A murine human tumor xenograft model was established using triple-negative breast cancer cells (MDA-MB-231) injected into the flanks of nude mice to test the efficacy of combined dosing of OSC17 and OSL245. The administration of the drug is by repeated dosing over a range of drug concentrations using intratumoral, iv, ip or specialized route of administration. The dosing schedule is based on pilot studies to determine the tolerability of the delivery vehicle and the drug and will incorporate ranges that are taught in the art. Among the delivery platforms are nanoparticles, liposomes, micelles, polymers, small molecule conjugates, aptamers and antibody conjugates. Hybrid technologies containing elements of the aforementioned delivery systems are also known.
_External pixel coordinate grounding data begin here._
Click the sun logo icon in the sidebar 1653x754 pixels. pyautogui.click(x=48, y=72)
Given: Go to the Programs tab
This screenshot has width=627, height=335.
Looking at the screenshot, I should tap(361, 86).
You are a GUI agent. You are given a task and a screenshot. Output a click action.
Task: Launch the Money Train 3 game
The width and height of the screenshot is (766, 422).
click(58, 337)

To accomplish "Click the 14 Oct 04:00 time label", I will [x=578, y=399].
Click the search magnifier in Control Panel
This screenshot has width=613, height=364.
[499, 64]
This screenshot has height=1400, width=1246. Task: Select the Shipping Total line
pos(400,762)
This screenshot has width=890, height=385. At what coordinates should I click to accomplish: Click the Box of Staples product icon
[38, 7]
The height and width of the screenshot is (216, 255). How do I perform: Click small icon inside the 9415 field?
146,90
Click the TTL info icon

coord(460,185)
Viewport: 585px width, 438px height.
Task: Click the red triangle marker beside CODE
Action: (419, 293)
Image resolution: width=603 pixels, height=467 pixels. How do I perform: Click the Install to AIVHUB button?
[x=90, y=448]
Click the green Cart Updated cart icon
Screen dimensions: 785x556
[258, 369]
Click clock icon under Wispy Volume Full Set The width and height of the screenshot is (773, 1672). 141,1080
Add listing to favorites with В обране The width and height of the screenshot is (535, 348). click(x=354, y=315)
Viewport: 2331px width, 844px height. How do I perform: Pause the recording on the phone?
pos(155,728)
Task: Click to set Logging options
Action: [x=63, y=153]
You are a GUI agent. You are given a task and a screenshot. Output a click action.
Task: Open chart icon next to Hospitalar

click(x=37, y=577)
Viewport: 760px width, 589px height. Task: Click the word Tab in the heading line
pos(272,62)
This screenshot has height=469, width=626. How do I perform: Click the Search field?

The manufacturing process consists of synthesizing the two single strand oligonucleotides of the duplex by conventional solid phase oligonucleotide synthesis. After purification, the two oligonucleotides are annealed into the duplex.

In vivo JetPEI® is a cationic polymer delivery system that binds the negatively charged siRNA molecules to the cationic polyamine polymer. Its use has been reported in xenograft models using MCF-7 (breast), MDA-MB-231 (breast) and A549 (lung) cell lines both ip and intratumoral. This delivery system is currently used in seven human clinical trials (Table 10). The formulated siRNAs are reported to be very stable.

TABLE 10
Clinical trial use of in vivo-jetPEI ®

Organization	Type of study	Phase
Cancer Targeting Systems	Imaging and cancer	Pre-clinical
	therapy
Benitec	Lung metastases	Pre-clinical
Avena	Blood-brain barrier	Pre-clinical
BiOncoTech	Melanoma immunotherapy	Phase 1
Ottawa Hospital Research	Acute myocardial infarction	Phase 1
Institute	gene therapy
CHU-Toulouse, Rangueil	Pancreatic cancer gene	Phase 2
Hospital	therapy
BioCancell	Bladder cancer gene	Phase 3
	therapy

Note that in the specification and claims, “about” or “approximately” means within twenty percent (20%) of the numerical amount cited. Although the invention has been described in detail with particular reference to these embodiments, other embodiments can achieve the same results. For example, antisense oligonucleotides that are complimentary to the target mRNA can inhibit expression of the protein of interest even though the antisense oligonucleotide is not provided as a dsRNA and may not bind to RISC/AGO complex. Variations and modifications of the present invention will be obvious to those skilled in the art and it is intended to cover in the appended claims all such modifications and equivalents. The entire disclosures of all references, applications, patents, and publications cited above are hereby incorporated by reference.